La Tunisie perd chaque année une part grandissante de ses jeunes praticiens avec 1 600 médecins sur les 1900 diplômés de la promotion 2024 ayant choisi de poursuivre leur carrière ou leur spécialisation hors du territoire national, a fait savoir Bahaeddine Rabai, Vice-Président de l’Organisation Tunisienne des Jeunes Médecins.
Se basant sur les résultats d’une étude réalisée par l’Organisation, menée auprès de plus de 730 jeunes médecins de 24 gouvernorats, il s’agit d’un chiffre qui dépasse très largement la capacité du pays à renouveler ses effectifs médicaux puisque le nombre de départs annuels excède celui des nouveaux diplômés, creusant la pénurie qui frappe en priorité les établissements publics et les régions de l’intérieur du pays.

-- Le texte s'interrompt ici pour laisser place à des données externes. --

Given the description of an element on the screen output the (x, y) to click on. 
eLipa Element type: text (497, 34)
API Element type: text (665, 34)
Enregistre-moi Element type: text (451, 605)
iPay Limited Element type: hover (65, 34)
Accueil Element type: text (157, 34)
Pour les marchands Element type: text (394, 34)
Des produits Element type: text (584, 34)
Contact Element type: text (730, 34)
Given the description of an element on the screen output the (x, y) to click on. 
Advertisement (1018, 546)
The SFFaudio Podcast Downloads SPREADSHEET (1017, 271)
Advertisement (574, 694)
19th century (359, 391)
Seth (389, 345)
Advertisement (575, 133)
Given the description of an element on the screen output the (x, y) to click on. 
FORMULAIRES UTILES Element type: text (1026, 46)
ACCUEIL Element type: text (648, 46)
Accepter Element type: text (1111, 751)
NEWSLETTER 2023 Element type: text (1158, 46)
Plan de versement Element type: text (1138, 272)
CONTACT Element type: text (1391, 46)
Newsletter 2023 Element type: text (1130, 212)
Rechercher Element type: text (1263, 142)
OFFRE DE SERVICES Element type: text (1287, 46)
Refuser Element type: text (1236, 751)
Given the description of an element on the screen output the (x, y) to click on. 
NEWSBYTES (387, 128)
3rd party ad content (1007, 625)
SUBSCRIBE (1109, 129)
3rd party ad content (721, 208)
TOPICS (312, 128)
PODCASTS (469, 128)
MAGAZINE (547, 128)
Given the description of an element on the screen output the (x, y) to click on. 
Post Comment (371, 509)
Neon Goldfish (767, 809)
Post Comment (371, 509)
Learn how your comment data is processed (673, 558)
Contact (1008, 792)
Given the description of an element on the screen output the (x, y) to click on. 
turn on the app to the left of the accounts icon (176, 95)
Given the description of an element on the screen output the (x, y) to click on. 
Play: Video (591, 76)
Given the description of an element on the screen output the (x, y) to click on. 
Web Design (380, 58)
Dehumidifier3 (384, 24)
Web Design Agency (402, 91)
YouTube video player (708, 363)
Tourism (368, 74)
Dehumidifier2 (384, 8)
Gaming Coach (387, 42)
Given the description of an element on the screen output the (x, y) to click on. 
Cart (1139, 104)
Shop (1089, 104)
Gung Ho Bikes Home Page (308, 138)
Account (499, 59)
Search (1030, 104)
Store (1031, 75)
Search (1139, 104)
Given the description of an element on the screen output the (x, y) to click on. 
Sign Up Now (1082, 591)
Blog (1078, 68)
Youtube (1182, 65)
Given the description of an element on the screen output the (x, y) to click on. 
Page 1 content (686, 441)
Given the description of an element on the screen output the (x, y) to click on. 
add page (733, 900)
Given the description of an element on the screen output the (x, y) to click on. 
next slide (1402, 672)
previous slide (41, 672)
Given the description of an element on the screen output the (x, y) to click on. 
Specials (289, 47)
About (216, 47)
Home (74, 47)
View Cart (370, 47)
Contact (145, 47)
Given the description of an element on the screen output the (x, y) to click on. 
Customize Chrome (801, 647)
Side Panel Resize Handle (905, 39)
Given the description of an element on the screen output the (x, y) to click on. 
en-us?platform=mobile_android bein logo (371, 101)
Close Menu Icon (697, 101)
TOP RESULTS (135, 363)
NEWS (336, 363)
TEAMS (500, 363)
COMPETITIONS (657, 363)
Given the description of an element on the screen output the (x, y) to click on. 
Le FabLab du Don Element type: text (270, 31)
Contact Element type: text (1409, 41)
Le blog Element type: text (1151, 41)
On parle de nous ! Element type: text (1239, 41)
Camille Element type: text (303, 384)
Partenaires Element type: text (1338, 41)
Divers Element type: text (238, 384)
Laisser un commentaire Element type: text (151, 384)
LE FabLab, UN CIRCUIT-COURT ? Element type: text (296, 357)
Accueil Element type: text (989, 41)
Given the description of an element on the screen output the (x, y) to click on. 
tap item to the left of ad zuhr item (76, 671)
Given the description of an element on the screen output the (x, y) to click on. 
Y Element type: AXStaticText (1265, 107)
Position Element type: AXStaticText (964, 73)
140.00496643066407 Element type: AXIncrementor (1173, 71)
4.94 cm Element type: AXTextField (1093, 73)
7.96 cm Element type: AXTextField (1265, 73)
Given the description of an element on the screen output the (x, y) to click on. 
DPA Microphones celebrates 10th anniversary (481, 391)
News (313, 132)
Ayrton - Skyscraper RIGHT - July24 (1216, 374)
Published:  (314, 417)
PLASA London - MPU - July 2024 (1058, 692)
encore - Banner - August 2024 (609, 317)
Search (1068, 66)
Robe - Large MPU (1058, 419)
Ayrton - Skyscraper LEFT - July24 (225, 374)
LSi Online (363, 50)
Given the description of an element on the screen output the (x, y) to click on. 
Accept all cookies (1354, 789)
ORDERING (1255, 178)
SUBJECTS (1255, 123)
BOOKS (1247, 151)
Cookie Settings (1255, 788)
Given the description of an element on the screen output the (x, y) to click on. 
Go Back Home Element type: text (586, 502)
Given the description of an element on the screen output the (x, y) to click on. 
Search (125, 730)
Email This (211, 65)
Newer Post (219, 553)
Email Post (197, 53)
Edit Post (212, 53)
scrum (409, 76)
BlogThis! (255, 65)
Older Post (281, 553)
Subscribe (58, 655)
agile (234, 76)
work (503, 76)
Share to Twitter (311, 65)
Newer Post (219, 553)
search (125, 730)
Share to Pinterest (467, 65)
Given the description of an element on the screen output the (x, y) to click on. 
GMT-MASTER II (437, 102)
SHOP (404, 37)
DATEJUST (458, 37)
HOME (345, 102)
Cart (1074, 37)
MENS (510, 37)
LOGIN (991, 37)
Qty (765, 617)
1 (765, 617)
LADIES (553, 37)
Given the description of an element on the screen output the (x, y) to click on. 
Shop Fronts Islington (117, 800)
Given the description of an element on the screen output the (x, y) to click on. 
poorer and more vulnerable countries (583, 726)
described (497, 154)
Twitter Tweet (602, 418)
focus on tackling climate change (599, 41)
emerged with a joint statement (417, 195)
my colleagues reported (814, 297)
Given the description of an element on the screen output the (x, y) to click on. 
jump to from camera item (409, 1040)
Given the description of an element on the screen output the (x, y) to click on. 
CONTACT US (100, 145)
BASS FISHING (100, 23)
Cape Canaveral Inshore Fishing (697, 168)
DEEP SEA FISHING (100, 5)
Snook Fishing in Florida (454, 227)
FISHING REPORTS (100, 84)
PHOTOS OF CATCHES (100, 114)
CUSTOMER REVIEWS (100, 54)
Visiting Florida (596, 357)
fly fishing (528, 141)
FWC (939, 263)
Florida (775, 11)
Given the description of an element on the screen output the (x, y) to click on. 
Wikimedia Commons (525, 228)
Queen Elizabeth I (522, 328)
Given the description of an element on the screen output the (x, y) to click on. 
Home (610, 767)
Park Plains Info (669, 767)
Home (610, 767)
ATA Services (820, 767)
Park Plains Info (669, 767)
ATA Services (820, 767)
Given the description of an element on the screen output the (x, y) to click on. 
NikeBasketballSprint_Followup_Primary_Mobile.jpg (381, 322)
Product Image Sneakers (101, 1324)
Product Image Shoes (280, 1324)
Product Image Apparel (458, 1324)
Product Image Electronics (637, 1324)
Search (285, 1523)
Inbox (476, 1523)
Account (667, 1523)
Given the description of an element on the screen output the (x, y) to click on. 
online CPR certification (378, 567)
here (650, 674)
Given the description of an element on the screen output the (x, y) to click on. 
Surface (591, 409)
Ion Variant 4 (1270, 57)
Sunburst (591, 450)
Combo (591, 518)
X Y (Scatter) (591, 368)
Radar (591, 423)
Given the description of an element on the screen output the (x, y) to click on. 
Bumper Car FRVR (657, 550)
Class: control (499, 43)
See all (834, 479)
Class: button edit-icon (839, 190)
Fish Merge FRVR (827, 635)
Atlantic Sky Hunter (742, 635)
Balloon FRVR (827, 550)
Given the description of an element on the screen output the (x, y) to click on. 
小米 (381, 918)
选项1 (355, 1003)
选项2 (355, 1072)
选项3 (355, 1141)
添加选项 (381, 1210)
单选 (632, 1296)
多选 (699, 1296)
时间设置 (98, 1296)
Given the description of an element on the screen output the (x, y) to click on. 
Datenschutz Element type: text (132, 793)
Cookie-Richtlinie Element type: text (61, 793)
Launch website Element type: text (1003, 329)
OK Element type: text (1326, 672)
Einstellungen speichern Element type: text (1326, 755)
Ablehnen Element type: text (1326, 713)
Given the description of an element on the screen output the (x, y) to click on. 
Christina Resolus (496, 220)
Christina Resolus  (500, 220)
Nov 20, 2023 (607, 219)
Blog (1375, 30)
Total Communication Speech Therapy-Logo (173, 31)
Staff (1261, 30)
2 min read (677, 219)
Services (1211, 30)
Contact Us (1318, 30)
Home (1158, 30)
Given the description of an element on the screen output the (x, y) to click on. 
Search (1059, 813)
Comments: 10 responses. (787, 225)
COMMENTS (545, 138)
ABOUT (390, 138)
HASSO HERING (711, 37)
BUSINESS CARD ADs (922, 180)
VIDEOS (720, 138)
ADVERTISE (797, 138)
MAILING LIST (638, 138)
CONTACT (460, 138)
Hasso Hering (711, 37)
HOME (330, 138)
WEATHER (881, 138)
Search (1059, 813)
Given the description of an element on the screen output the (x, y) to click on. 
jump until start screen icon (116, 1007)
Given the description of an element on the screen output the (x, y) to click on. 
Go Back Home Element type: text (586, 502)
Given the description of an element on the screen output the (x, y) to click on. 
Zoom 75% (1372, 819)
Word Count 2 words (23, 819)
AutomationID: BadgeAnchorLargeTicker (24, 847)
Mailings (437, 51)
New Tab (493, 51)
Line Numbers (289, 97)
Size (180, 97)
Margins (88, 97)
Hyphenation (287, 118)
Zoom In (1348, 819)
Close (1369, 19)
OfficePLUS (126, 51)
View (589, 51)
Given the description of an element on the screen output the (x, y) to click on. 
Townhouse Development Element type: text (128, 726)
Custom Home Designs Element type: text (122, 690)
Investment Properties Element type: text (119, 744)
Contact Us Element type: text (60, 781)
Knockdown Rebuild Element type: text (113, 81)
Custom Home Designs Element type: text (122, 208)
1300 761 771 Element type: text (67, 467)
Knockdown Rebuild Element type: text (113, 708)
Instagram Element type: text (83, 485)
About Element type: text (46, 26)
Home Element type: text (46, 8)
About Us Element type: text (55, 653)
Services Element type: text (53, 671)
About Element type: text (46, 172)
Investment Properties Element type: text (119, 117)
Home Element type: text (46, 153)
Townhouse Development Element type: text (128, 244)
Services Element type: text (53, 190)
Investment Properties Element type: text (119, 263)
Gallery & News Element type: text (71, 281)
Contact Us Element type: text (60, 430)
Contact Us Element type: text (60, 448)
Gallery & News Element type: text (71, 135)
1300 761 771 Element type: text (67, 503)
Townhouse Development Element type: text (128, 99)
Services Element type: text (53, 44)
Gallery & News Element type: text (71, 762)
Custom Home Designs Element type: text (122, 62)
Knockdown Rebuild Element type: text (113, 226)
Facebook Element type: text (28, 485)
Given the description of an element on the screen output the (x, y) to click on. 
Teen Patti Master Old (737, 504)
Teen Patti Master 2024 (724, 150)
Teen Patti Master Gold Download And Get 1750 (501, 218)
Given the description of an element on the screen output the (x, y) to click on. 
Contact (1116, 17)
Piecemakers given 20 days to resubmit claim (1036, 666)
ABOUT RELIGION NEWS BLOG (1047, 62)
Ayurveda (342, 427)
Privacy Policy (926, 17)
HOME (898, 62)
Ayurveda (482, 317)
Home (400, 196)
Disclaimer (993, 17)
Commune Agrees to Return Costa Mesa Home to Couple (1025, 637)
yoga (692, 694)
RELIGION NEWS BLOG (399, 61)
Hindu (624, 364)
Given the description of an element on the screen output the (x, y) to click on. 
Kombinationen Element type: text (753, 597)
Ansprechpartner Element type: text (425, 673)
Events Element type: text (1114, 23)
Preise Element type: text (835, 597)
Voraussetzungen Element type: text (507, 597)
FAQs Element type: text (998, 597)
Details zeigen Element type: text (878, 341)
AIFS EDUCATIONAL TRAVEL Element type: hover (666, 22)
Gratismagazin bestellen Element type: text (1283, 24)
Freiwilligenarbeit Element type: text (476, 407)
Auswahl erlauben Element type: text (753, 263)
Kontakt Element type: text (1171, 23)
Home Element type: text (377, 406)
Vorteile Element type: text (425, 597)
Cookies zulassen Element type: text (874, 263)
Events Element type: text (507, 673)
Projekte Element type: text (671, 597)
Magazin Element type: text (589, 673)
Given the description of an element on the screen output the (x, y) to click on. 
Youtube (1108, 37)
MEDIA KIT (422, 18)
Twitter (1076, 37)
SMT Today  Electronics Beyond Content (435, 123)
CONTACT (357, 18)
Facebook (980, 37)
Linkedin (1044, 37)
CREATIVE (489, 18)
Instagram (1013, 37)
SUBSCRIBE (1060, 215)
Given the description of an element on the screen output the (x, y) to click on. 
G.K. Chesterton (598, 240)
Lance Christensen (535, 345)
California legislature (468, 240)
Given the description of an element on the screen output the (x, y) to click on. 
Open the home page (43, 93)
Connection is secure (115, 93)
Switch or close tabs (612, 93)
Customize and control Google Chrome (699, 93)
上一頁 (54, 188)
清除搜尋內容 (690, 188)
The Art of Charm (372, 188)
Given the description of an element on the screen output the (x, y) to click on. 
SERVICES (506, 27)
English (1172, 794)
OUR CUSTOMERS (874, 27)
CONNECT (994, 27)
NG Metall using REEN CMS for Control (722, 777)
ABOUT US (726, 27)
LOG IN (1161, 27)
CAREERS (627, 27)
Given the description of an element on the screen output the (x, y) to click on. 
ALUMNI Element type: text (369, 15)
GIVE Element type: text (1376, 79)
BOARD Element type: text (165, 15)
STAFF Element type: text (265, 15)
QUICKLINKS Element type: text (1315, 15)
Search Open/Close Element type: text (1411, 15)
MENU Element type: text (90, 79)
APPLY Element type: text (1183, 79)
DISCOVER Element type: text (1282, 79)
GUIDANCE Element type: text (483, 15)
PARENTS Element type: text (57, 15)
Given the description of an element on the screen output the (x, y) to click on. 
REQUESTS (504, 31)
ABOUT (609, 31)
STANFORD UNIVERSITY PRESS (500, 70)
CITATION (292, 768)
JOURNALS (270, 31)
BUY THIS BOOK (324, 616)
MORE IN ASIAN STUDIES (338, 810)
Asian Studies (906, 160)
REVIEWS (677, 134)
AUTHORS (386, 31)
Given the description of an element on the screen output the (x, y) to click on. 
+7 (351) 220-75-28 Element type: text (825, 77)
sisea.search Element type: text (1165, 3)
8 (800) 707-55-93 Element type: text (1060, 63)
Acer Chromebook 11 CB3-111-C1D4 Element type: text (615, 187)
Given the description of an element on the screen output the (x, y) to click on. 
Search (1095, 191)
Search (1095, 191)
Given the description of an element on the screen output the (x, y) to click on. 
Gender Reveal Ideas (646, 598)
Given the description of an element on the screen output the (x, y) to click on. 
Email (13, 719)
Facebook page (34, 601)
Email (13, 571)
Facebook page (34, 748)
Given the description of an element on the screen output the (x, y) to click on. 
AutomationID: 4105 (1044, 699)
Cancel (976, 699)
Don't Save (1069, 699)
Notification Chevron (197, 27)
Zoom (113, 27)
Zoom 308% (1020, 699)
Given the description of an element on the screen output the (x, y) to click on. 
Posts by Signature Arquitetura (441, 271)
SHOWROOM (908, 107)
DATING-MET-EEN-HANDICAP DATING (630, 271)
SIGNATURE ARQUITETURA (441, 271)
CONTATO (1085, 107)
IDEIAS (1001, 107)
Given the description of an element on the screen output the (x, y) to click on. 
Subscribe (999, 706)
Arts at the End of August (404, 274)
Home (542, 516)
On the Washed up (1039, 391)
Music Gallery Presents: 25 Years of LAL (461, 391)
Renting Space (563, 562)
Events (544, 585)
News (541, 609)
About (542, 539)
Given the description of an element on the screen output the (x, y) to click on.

Bahaeddine Rabai explique que ces départs sont dus aux rémunérations insuffisantes, perspectives de carrière restreintes, conditions plus attractives proposées par les systèmes de santé étrangers ainsi qu’aux insécurités dans les hôpitaux publics tunisiens. En effet, selon l’étude présentée, 73% des professionnels interrogés ont subi au moins une agression verbale ou physique durant leurs premières années d’exercice au sein d’un établissement public. Plusieurs jeunes médecins rapportent avoir subi des coups, des menaces, et dans certains cas des agressions commises avec une arme blanche, dont 68,5% de ces agressions ayant lieu dans des établissements ne disposant d’aucun encadrement sécuritaire, tandis que 65% des incidents ne font l’objet d’aucun signalement, les victimes jugeant les démarches trop longues ou peu efficaces.
L’étude indique que 82% des médecins sondés envisagent de quitter les hôpitaux publics, invoquant en premier lieu l’absence de protection et de sécurité sur leur lieu de travail.